İlk dinlediğim cazlar radyodan duyduklarımdı. Çocukluğuma denk gelen Almanya dönemimde radyodan Ella Fitzgerald dinlediğimi hatırlıyorum. Türkiye’de ise yine radyolardan Erol Pekcan orkestrasını onun anonslarıyla dinlediğimi hatırlıyorum. İlk aldığım kaset ise karma bir caz kasetiydi. Oscar Peterson’dan, Louise Armstrog’a, Benny Goodman’dan Duke Ellington’a ve daha bir çok ünlü ismin yer aldığı kasetti. Daha sonra Blue Note serilerini almaya başlamıştım. Şu, dönemlere ayrılan serilerden.
Cazın yaşamınızdaki anlamı nedir?
Cazın yaşamımdaki anlamı aslına bakarsanız her şey. Yaşam tarzım, düşünce biçimimi şekillendirmesi, özgür ruhum, disiplinim. Gördüğüm her şeyin bir caz karşılığı vardır bende. Çektiğim fotoğraflardaki soyut yaklaşımımı cazın öteki hali ile ya da sahnede çektiğim ama sonradan başka bir şeyi keşfettiğim renklerdeki serbest çağrışım cazın ta kendisi. Sokaktaki kaos ya da doğadaki dinginlik. Ya da içtiğim şarabın kırmızısı ya da denizin mavisi mavi notaya dönüşüyor. Yani cazca yaşıyor ve ve üretiyorum.
Sizce caz diğer müzik türlerinden hangi yönleriyle farklıdır? Farklı mıdır?
Elbette farklı kılan şeyleri var. En önemlisi bence kuralları olan ama özgür hareket etmenize izin veren yapısı. Konservatif değil, baskıcı değil ama disiplinsiz de değil. Caz çok iyi bir denge müziği ve kucaklayan sevgi dolu bir müzik. Sentez yapmaya müsait ve ne kadar iyi müzisyen ve müzikle bir araya gelirseniz o kadar iyi cevap veren, aksi taktirde iyi yapılmayan işi de sırıtarak gösterebilen bir tür.

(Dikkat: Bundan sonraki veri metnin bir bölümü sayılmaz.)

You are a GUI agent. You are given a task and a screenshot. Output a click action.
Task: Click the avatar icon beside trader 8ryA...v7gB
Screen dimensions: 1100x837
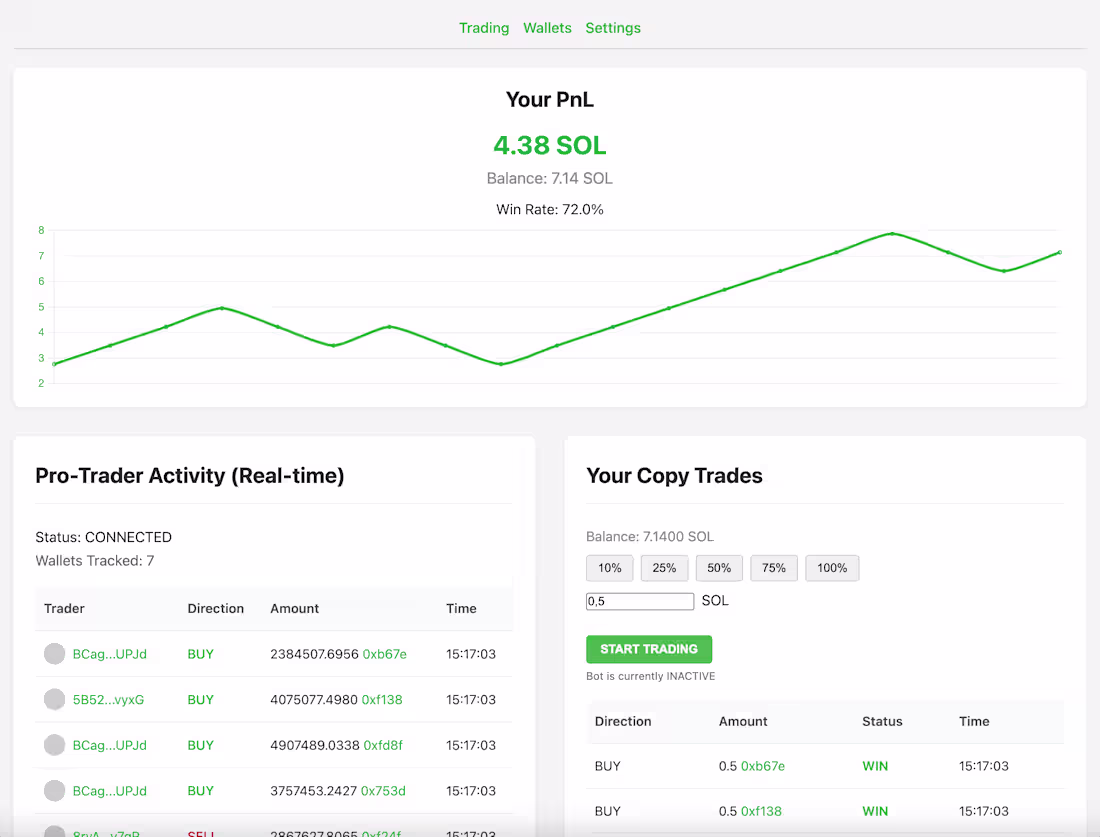tap(55, 831)
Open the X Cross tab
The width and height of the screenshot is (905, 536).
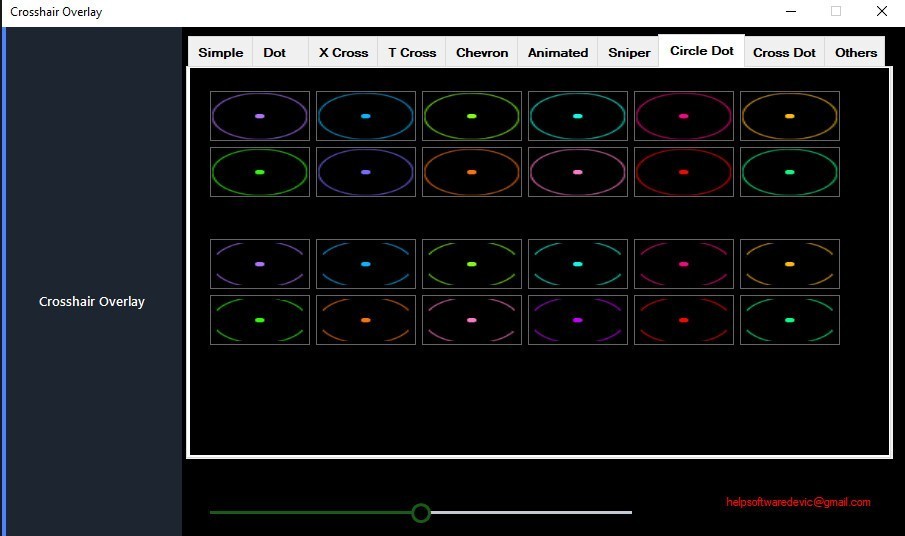[x=343, y=53]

Sizce caz diğer müzik türlerinden üstün müdür? Neden?
Üstünlük demek istemem, ama ayrıcalıklı olduğunu söyleyebilirim. Üstün demek çok iddialı olur ki, bu bana göre yanlıştır.
Artık faal olmayan ya da ölmüş hangi müzisyeni ya da grubu canlı dinlemek isterdiniz?
Ben yitirdiklerimizin peşindeyim. Öncelikle Türk cazının duayenlerinin eser bırakamamış müzisyenleri o eski gazinolarda dinlemeyi, onlara bugünlerde hatırlanmayan unutuldukları kadar, kendilerine gerekli değeri verebilecek dinleyicileriyle dinleyip alkışlamayı isterdim. Sevinç Tevs, Erol Pekcan, İsmet Sıral, Altan İrtel, Durul Gence, Elvan Aracı ve daha niceleri.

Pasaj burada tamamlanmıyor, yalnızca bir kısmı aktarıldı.